Rest assured, you don’t necessarily have to start from scratch every time you edit your CV.
Here’s how to quickly tailor your CV to the graduate job:
Edit your personal statement for the graduate job in London
Your personal statement is the very first impression that an employer makes of you when browsing your CV.
It is essentially a summary towards the top of the document which outlines what you can bring to the role and the company.
Before you get started, you’ll need to do your research into the brand identity of the company, so you get the tone of voice just right when creating your statement. Is the brand formal, or light-hearted and edgy? Aim to match their vibe in your writing style.
Additionally – cut out the cliches such as stating that you’re ‘hard working’ and ‘passionate’ as the employer is likely to have come across these common phrases hundreds of times before.
Here are some top tips on how to write a personal statement.
Evaluate desired skills
Within the graduate job description, the employer is likely to list the desirable skills they’re looking for in their ideal candidate. Scan the spec and make a list of the key ones that they have mentioned, which may include:
- Ability to work under pressure
- Excellent organisation
- Exceptional communication skills
- IT literacy
With the skills written down in front of you, you can refer to these keywords within certain sections of the CV when detailing your past work experience and the skills you have gained.
Try and refer to these keywords without using the word directly to prove you have read and acknowledged how your skills align with the company’s goals.
For example, instead of directly stating that you have great communication skills, you could say:
‘During my studies, I gained the confidence to stand and present in front of my peers, while sandwich year placement allowed me to lead a small team to meet company targets’.
Gain an understanding of the company
While researching more about the company of the graduate job in London, you need to gain an understanding of its size and culture.
Small businesses will typically be on the lookout for candidates that have the ambition to progress as the company grows and are willing to get involved in various aspects of the business as a helping hand.
Within your CV, you could outline the company’s potential requirements, by stating:
“I am highly ambitious, with the aim to seek training and promotional opportunities over the next 5 years. I have the ability to carry out assignments without direction and adapt to changing positions and circumstances.”
Well-established businesses will most likely favour candidates that can integrate within a larger team and survive in a fast-paced environment.
When applying to large-scale companies, you could write:
“During my previous role, the fast-paced environment developed the skill of working under pressure. I also possess a strong commitment to a team environment with the aim of working towards company objectives”.

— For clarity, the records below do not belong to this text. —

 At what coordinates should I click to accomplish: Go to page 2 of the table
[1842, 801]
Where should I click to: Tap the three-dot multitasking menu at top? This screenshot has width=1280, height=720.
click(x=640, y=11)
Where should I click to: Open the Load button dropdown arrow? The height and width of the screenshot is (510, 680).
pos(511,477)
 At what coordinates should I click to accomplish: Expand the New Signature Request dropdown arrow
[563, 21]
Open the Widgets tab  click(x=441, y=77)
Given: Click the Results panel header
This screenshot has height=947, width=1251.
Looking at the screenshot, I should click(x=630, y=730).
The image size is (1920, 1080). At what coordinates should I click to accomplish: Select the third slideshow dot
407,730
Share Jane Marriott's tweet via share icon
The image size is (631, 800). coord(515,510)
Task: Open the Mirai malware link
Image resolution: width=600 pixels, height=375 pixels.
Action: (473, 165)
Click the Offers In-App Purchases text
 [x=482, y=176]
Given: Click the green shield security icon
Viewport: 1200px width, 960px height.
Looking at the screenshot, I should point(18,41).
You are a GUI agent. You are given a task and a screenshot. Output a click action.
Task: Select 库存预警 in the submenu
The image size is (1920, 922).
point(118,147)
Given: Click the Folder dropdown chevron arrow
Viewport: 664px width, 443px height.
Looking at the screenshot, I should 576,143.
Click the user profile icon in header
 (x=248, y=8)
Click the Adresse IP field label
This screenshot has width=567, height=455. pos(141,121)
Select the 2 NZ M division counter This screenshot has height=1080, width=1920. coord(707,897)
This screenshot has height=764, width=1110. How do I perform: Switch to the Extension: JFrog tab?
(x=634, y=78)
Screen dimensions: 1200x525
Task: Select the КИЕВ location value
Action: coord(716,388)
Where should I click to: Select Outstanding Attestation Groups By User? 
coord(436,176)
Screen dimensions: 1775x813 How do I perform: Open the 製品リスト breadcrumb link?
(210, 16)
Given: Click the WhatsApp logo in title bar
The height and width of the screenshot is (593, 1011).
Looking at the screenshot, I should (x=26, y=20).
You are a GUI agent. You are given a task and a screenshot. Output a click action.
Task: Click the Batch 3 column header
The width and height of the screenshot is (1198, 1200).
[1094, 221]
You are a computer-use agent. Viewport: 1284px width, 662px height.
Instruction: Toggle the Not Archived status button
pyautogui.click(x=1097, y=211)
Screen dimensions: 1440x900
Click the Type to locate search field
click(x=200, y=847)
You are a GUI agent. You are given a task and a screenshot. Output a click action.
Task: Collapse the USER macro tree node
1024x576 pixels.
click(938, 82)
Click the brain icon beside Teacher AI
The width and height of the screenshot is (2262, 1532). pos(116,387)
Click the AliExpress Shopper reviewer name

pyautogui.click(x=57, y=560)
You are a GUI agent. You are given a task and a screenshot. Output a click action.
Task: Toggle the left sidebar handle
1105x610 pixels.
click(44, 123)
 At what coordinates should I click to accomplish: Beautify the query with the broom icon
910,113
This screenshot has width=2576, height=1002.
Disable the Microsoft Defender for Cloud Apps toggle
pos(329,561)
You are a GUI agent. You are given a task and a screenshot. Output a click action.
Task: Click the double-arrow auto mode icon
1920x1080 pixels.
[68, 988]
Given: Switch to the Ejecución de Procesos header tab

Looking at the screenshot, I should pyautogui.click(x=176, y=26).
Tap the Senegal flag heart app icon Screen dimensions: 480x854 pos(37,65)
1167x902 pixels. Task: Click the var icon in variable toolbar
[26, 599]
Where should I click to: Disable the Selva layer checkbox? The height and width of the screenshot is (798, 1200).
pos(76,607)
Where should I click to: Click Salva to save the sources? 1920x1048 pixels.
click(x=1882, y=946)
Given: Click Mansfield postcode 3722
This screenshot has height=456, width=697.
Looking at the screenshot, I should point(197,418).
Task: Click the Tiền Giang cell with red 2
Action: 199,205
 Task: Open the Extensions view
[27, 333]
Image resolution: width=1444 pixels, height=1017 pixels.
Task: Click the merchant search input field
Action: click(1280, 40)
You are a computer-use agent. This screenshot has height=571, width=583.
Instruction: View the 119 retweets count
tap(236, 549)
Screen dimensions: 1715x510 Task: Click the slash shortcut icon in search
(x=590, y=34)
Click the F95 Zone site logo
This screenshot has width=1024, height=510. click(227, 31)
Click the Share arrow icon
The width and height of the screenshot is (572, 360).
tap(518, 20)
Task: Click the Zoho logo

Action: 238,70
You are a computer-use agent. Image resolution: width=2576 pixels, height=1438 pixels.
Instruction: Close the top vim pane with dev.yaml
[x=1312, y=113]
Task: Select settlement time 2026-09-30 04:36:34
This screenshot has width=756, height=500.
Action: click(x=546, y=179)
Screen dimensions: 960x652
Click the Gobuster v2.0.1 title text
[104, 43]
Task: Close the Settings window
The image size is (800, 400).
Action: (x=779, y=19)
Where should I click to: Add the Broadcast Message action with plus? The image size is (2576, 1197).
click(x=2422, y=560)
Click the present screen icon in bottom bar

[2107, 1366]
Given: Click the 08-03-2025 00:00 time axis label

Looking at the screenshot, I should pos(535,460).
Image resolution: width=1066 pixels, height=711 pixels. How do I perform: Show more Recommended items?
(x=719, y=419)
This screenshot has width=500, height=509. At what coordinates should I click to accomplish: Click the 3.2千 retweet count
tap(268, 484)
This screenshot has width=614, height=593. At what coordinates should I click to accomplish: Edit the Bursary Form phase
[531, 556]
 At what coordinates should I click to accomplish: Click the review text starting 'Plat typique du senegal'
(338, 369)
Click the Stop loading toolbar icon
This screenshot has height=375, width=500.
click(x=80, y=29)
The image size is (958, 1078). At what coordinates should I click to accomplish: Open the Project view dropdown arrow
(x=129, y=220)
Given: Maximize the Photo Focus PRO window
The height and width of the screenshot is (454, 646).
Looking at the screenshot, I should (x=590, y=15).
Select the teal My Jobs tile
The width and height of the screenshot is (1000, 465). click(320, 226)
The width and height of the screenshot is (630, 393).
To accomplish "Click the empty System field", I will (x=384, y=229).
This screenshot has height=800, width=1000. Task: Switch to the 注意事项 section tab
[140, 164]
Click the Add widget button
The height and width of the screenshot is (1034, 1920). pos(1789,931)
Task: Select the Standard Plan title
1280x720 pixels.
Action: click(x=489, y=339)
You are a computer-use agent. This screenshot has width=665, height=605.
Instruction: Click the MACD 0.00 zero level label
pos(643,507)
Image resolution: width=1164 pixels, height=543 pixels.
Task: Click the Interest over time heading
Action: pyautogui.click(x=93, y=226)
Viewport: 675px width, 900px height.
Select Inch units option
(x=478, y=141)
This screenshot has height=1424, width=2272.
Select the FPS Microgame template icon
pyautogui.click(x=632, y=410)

Consider which role to list first
Within the work experience section, always list the most relevant past work experience at the top. As employers are only likely to skim over your CV, they are looking for key details that highlight your suitability for the role.
It may be that your most recent role is unrelated to the graduate job or internship you’re applying for, so it should take a lower position on the list. Instead, add volunteering or freelance work that you believe is more relevant towards the beginning of the section so it is spotted quickly.
Create interesting talking points
Employers want to get to know who you are on a personal level – not just what you can bring to the company. Essentially, they are keen to find out more about who they may be working with on a day-to-day basis and whether they are interesting enough to fit in with their dynamic team.
Create talking points for the interview such as any unique hobbies, or gap year activities that allowed you to gain new, distinctive skills. In turn, the interview could develop a natural, captivating conversation which may lead to creating a solid connection between you and the employer.